The search, however, continues – without reference to the detailed explanation of the cause of MH, as well as the accounting for its major manifestations, put forward in 2001 in this book. All this became possible in terms of the new fundamentals of ferromagnetism emerged as a result of investigation of solid-state phase transitions. The latter were found to be nucleation in crystal defects and growth by rearrangement at interfaces in all instances. The concept of the new fundamentals of ferromagnetism is simple. When crystal structure changes, so do its physical properties, magnetization included. Change in magnetization resulted from the change of crystal structure, and not the other way round. Orientation of spins in a crystal lattice is set by the orientation of particles carrying them. In case of structural rearrangements at domain interfaces (e. g., under the action of external magnetic field), the new state of magnetization resulted from the new orientation of crystal lattice and its constituent particles. This new concept instantly eliminated major problems ferromagnetism faced:
¨ STABILITY OF FERROMAGNETIC STATE. In order to explain why a system of parallel spins is stable the (very strong) Weiss/Heisenberg’s molecular / exchange field was introduced. But it has failed on many levels, including wrong sign of the exchange integral. SOLUTION: The molecular field does not exist. Contribution of magnetic interaction to the total crystal free energy is small as compared to that of chemical bonding and other components. A ferromagnetic crystal is stable due to lover total energy in spite of a small destabilizing effect of the magnetic interaction.

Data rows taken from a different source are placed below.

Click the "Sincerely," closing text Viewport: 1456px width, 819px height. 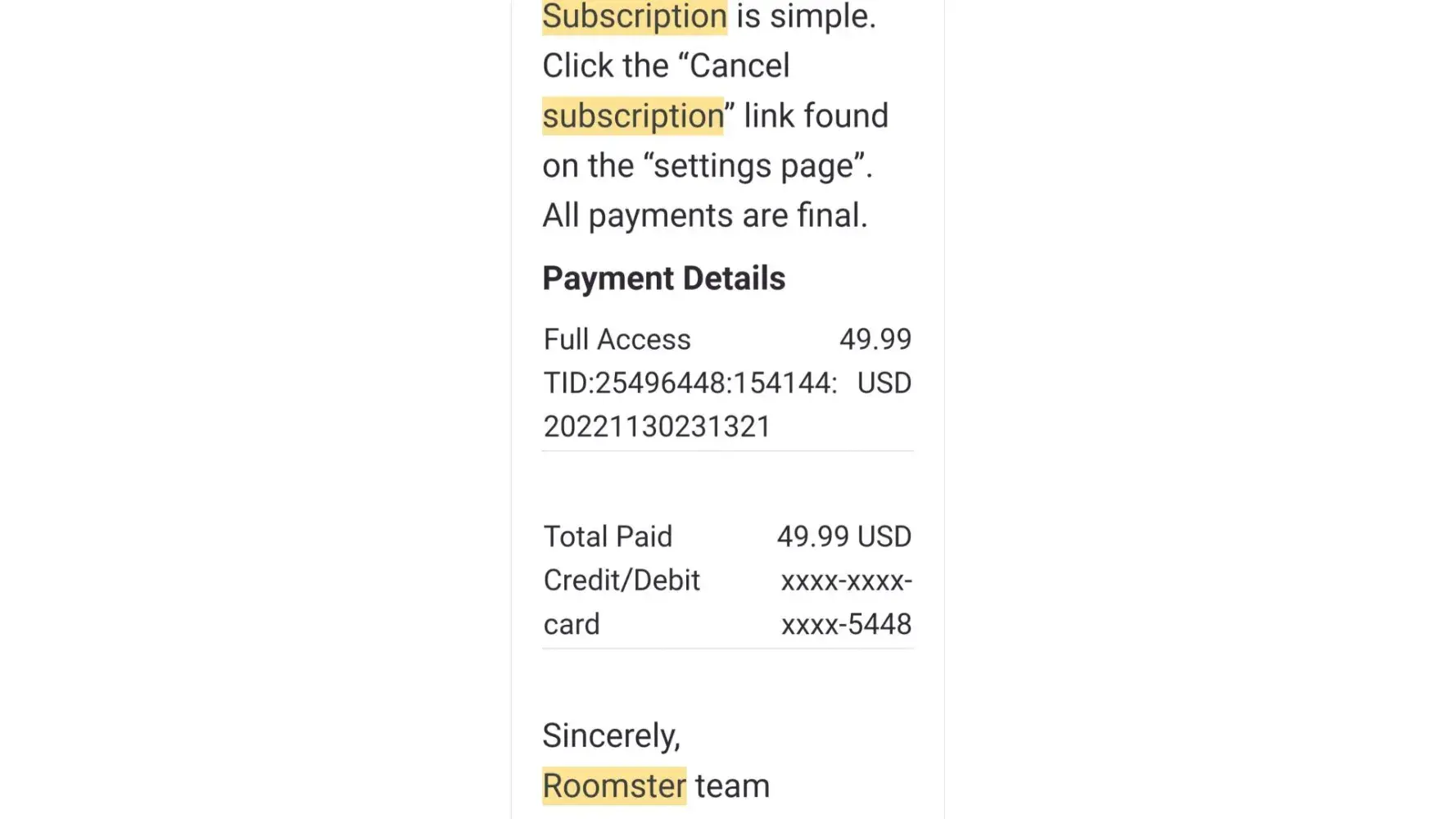611,735
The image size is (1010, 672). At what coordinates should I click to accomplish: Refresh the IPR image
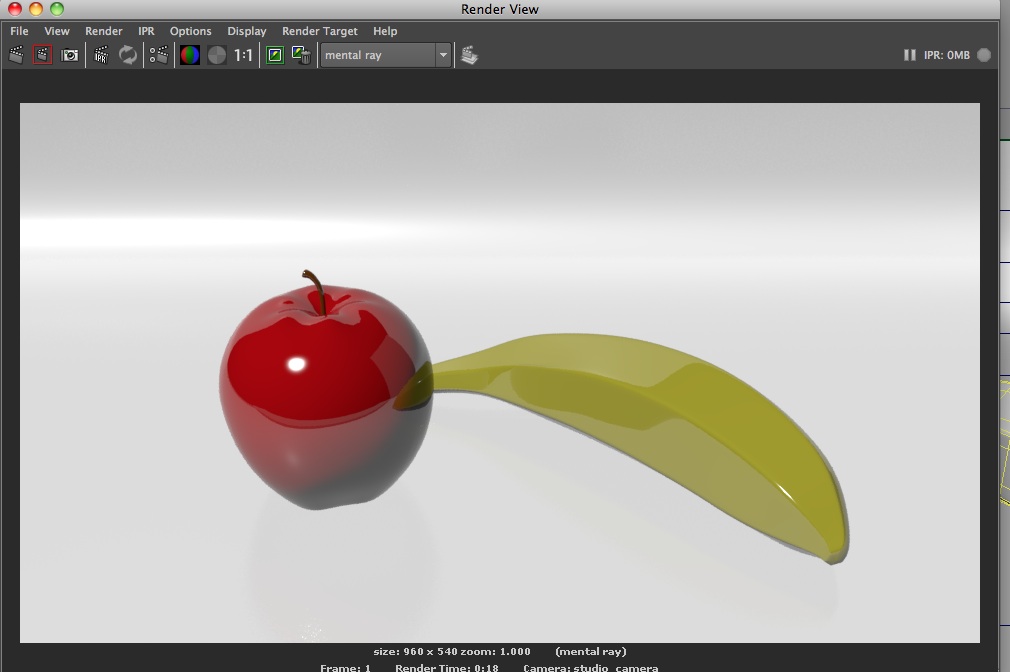128,55
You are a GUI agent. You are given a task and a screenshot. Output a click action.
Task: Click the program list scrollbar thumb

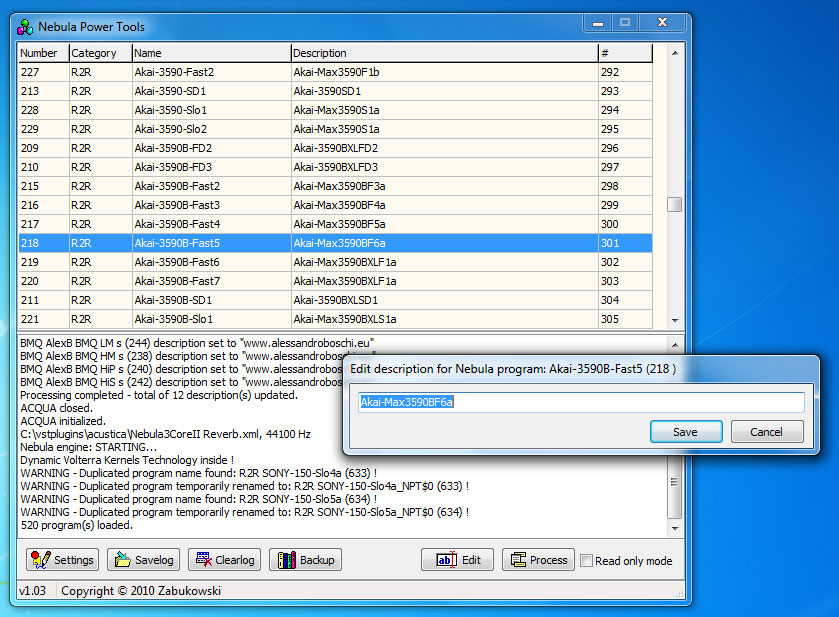click(x=675, y=204)
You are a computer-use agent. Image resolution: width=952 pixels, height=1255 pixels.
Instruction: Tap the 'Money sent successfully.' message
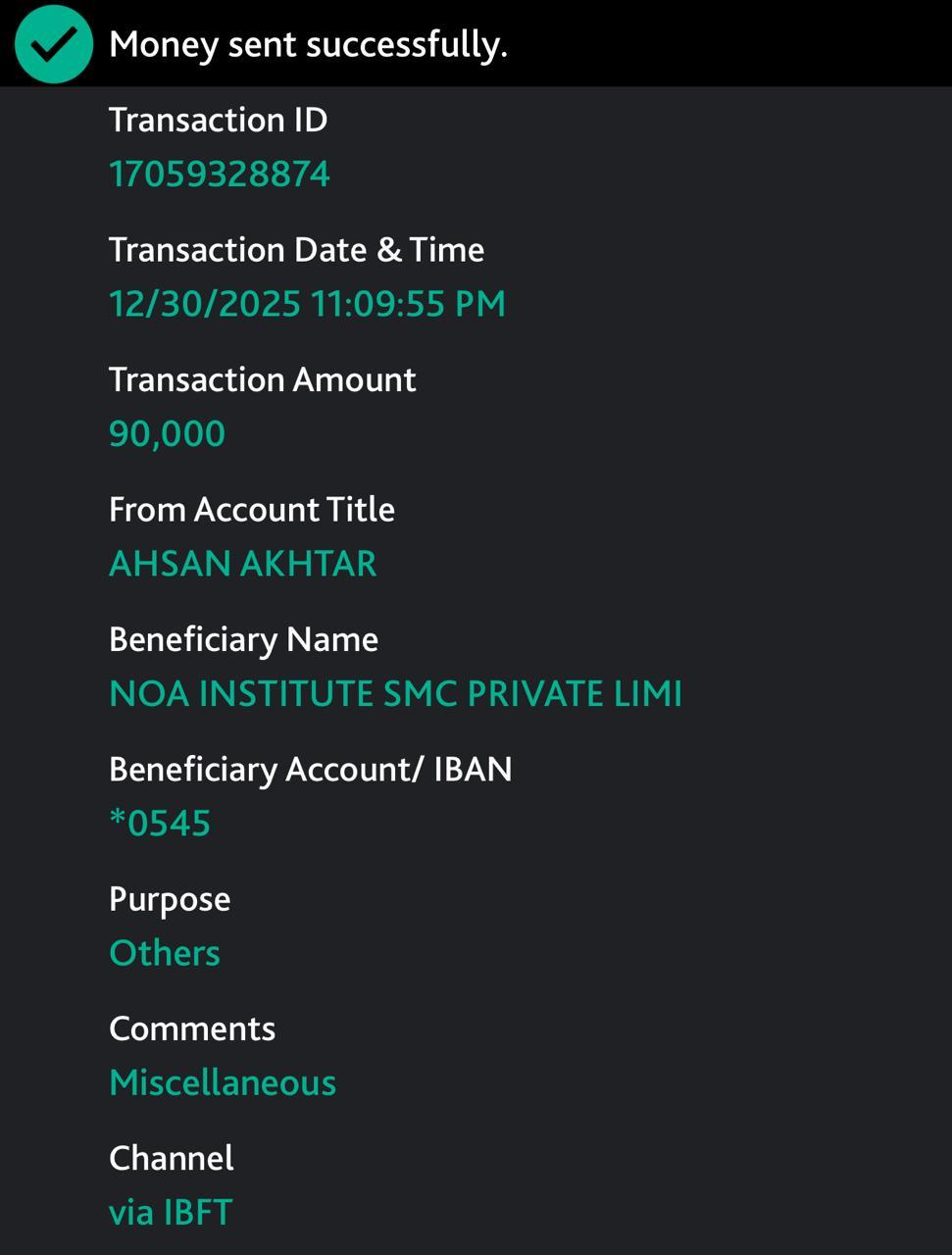[x=308, y=44]
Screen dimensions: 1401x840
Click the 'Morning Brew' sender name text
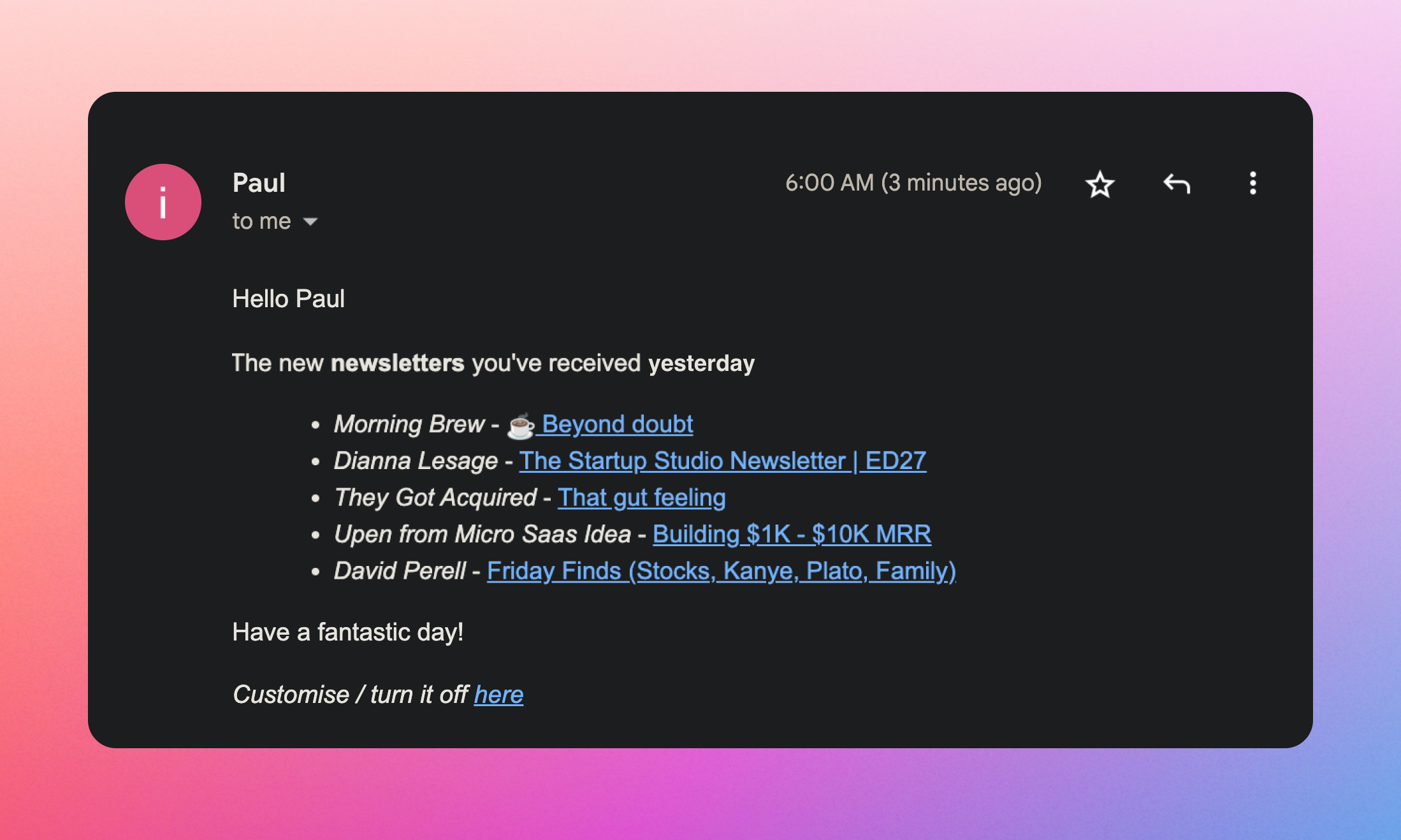click(409, 424)
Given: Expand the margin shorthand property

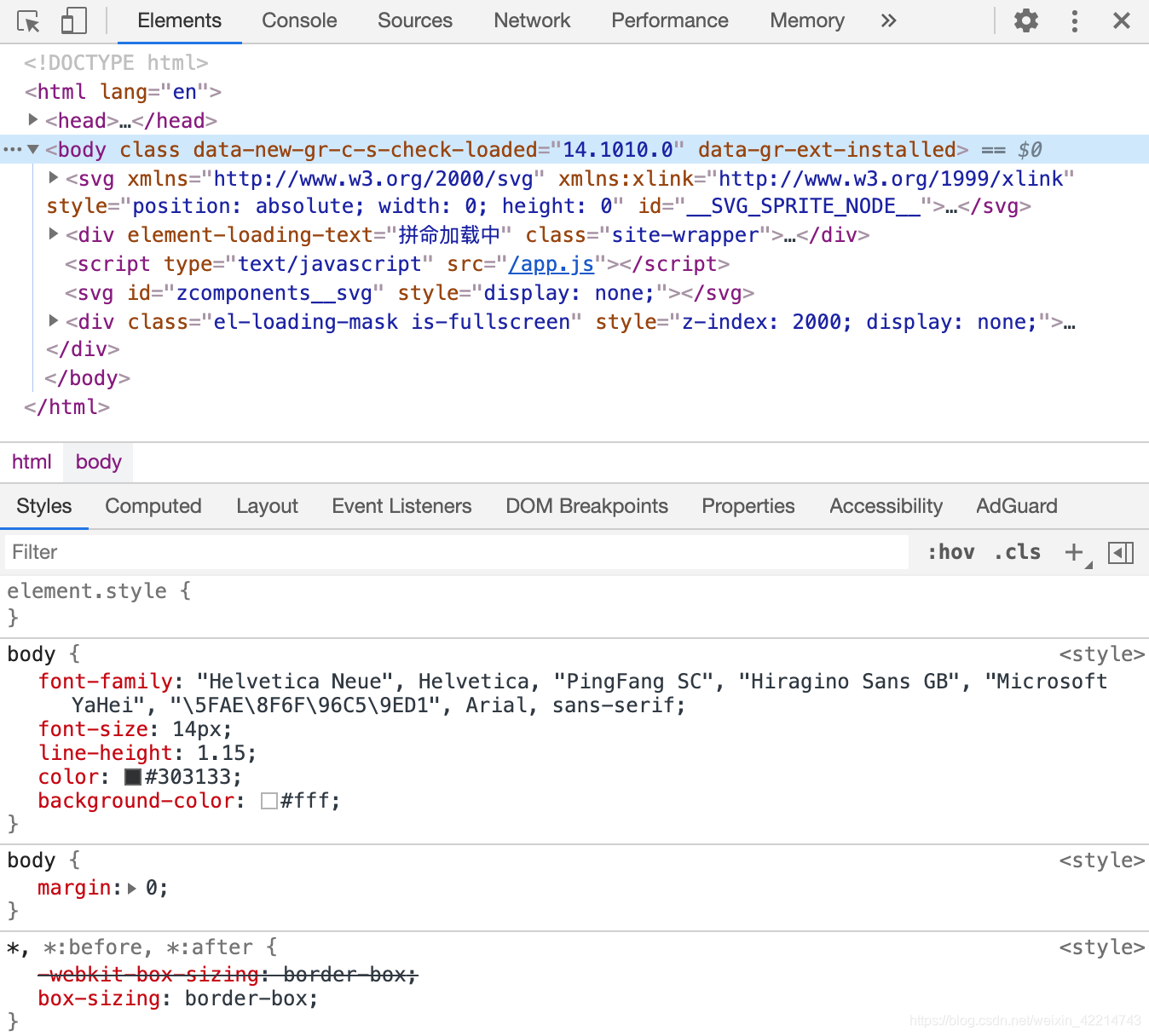Looking at the screenshot, I should pyautogui.click(x=132, y=888).
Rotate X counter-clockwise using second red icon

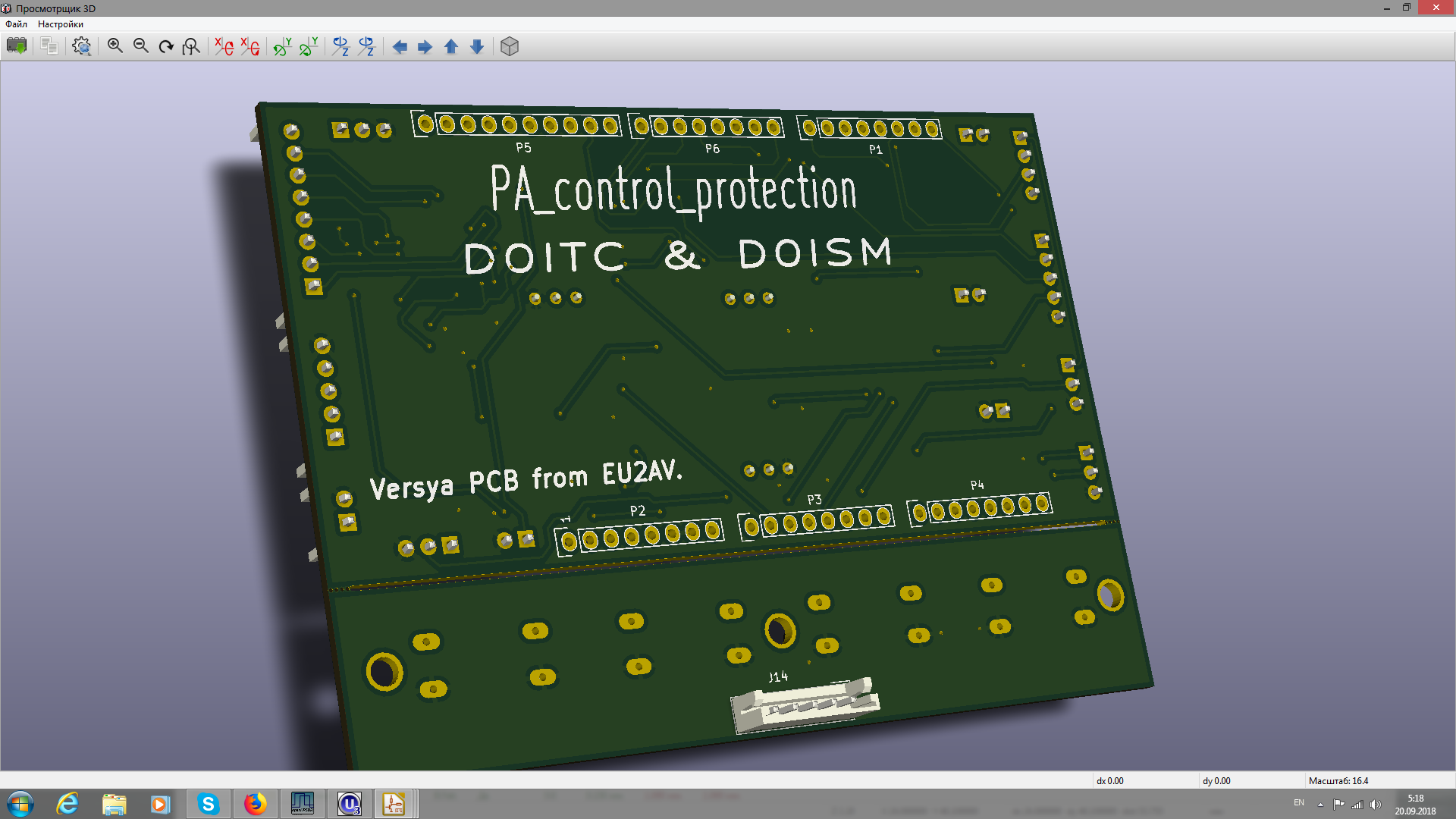coord(249,46)
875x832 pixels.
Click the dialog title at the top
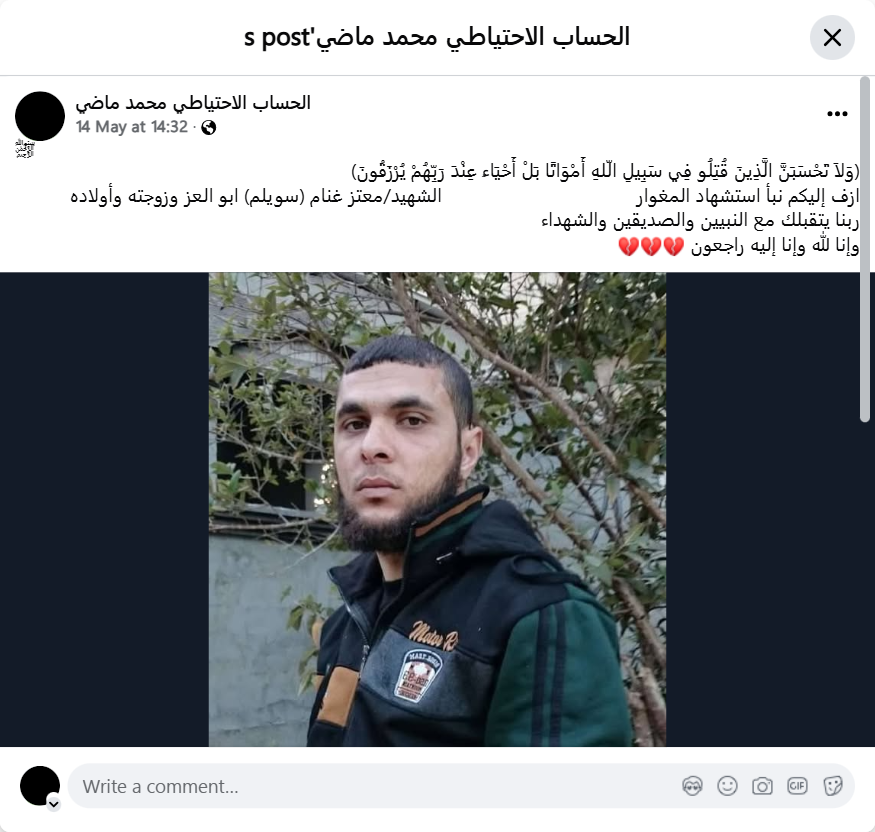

¨ DISPARITY WITH FERROELECTRICITY. Ferromagnetism and ferroelectricity are very similar phenomena with analogous set of manifestations. The standard theory was unable to find a unified approach to them since Weiss/Heisenberg molecular field was applied only to ferromagnetism. No analog to it was found (or even needed) for ferroelectricity. SOLUTION: This profound inconsistence disappeared after the Weiss/Heisenberg molecular field was eliminated from consideration. Now the two phenomena can have parallel explanations.
¨ FIRST-ORDER FERROMAGNETIC PHASE TRANSITIONS. The current theory treats ferromagnetic phase transitions as second-order (critical phenomenon), but sufficiently accurate experimental studies find them to be first order (consequently, not a critical phenomenon). The attempts to incorporate first-order phase transitions by the theory defy logic. SOLUTION: All phase transitions in solid state, ferromagnetic or not, are nucleation and crystal growth. As to the few remaining "second-order" phase transitions, they are destined to be re-classified.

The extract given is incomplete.